[What the exercise asks] Starting at the line that contains "Click the 3,000+ Doodle Elements feature text", repeat each line of the listing below through the last one, exactly, and leave out every picture.

★ ★ ★ ★ ★ ★ ★

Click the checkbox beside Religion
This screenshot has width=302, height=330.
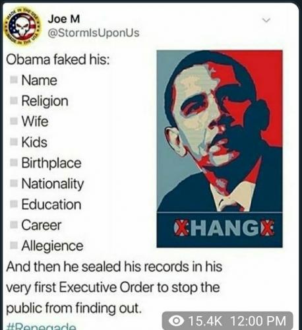click(14, 100)
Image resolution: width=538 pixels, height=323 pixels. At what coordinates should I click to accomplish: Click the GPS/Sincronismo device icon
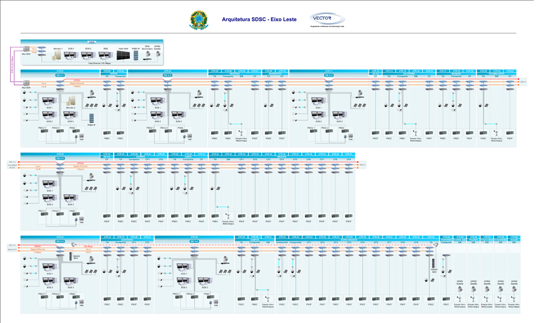(147, 54)
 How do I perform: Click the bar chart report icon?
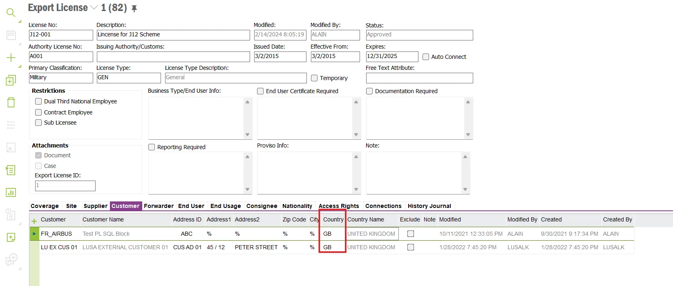[11, 192]
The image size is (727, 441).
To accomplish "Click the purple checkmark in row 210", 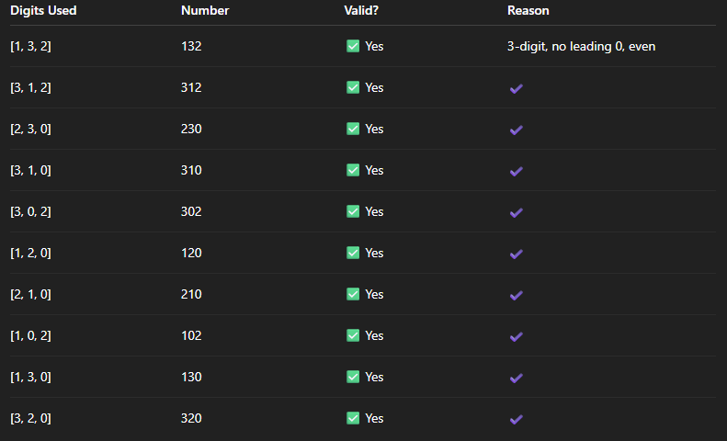I will 516,295.
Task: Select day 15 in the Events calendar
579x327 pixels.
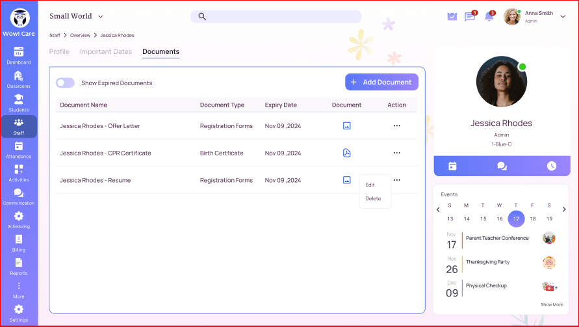Action: pyautogui.click(x=483, y=219)
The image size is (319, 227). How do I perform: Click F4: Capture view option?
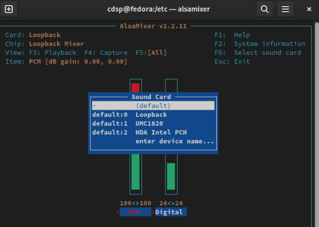coord(106,53)
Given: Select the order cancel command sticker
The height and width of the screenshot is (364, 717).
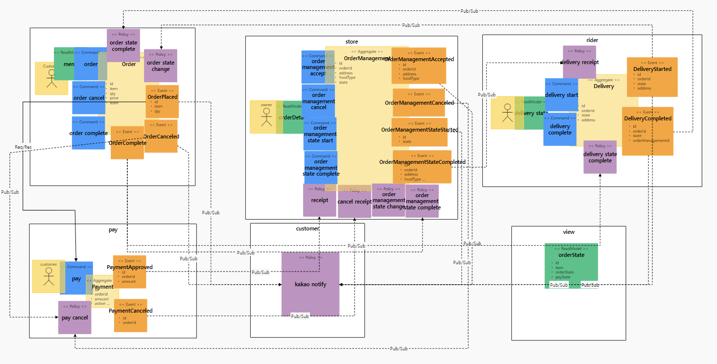Looking at the screenshot, I should (89, 98).
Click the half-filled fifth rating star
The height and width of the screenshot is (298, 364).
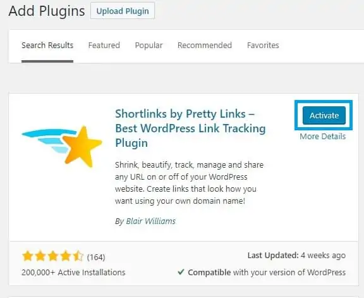tap(78, 256)
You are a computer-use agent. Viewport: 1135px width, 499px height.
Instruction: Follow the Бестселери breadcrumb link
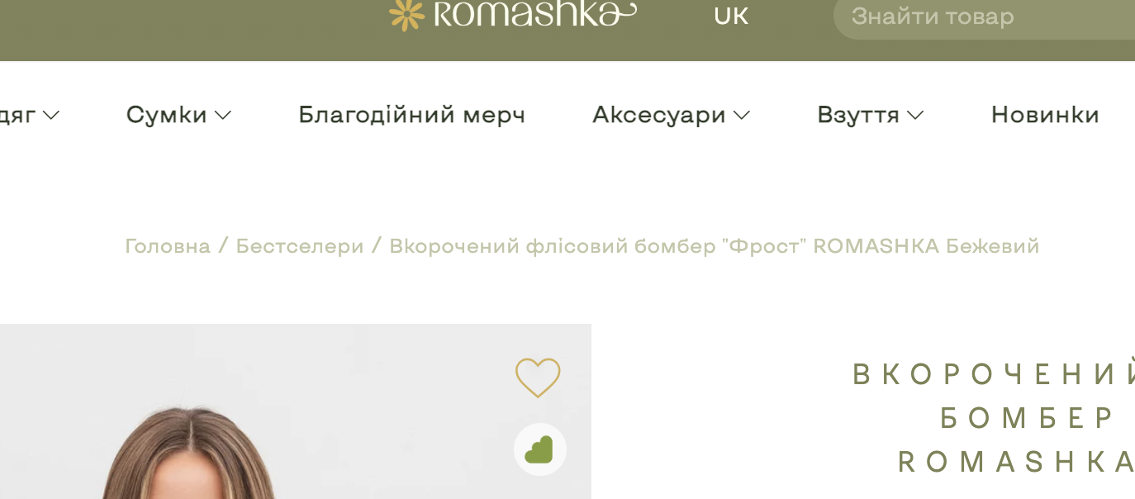coord(300,246)

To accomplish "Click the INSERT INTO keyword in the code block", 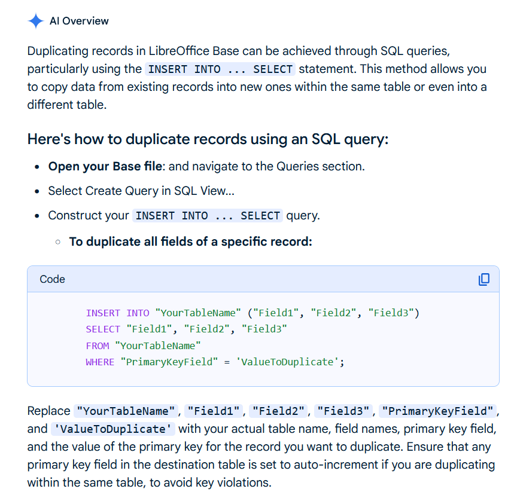I will click(x=118, y=313).
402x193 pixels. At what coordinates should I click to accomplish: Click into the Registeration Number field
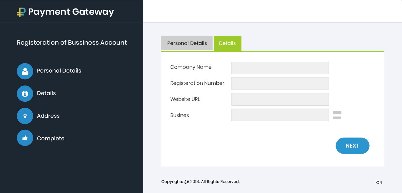(x=280, y=83)
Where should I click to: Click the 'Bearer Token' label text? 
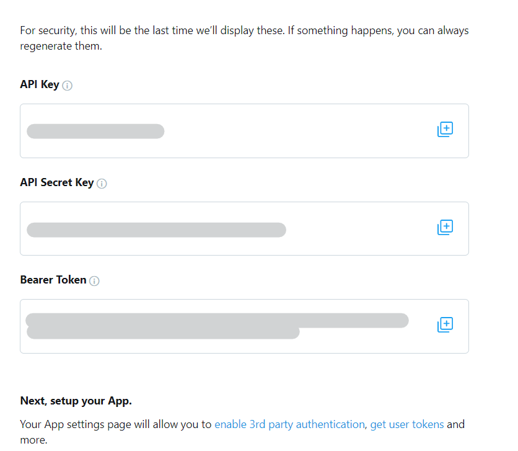click(x=53, y=280)
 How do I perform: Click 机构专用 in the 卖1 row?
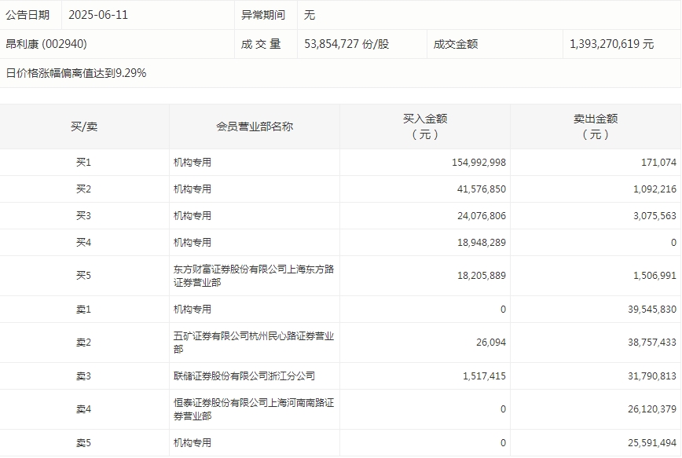tap(193, 310)
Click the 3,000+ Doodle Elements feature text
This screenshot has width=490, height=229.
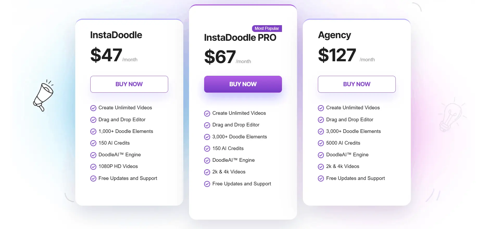[x=239, y=137]
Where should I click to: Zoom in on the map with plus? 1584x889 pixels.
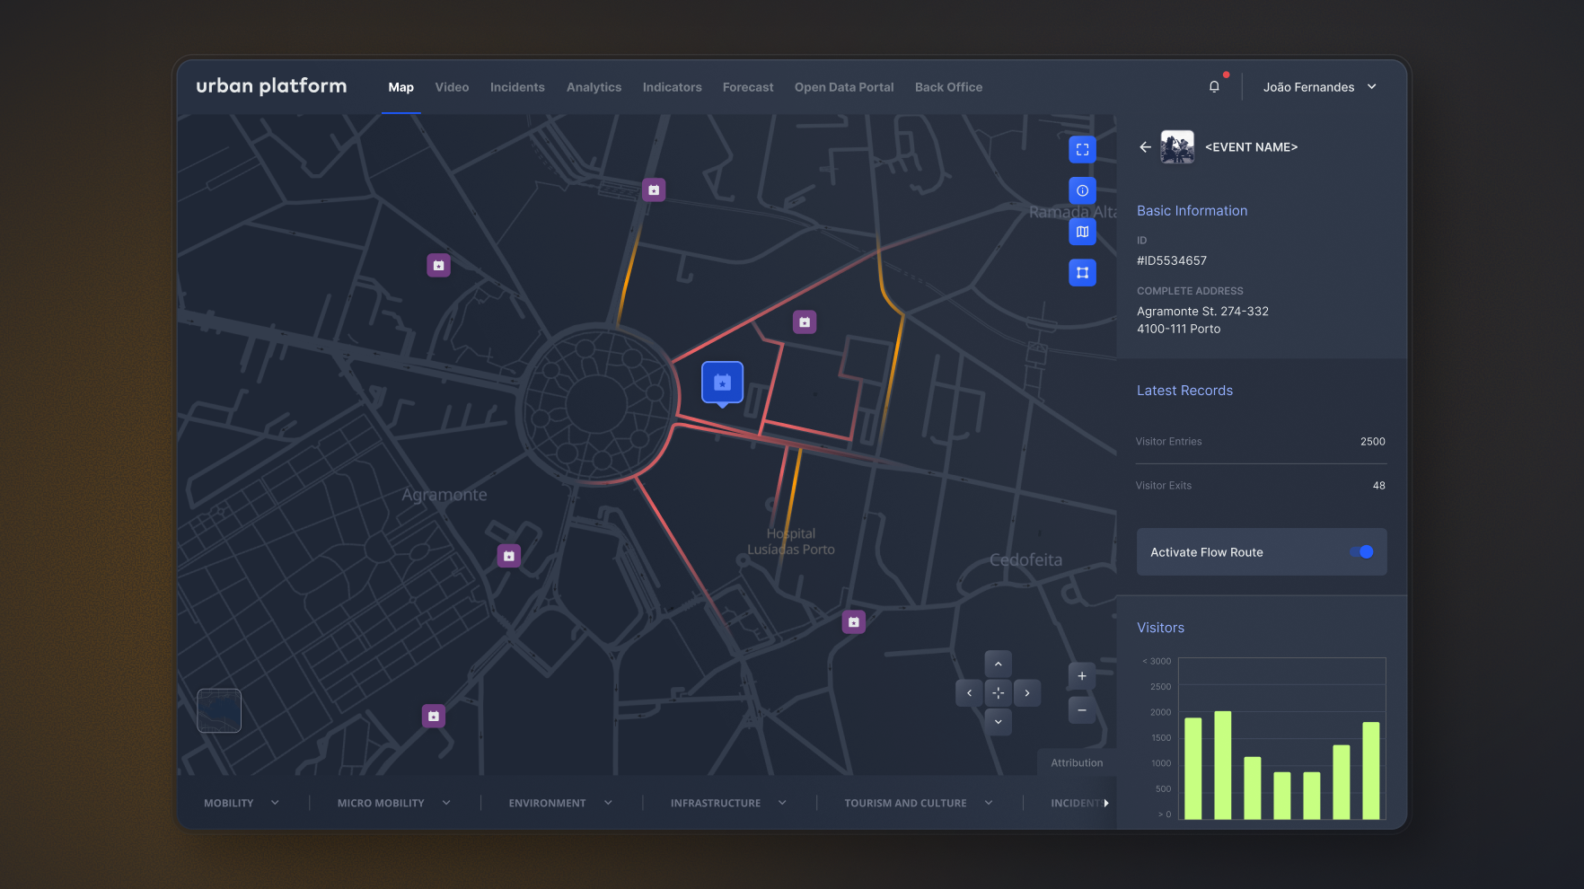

★ ★ ★ ★ ★ ★ ★

[Answer area]
Click the 3,000+ Doodle Elements feature text
This screenshot has width=490, height=229.
[x=239, y=137]
Where should I click to: Zoom in on the map with plus? 1584x889 pixels.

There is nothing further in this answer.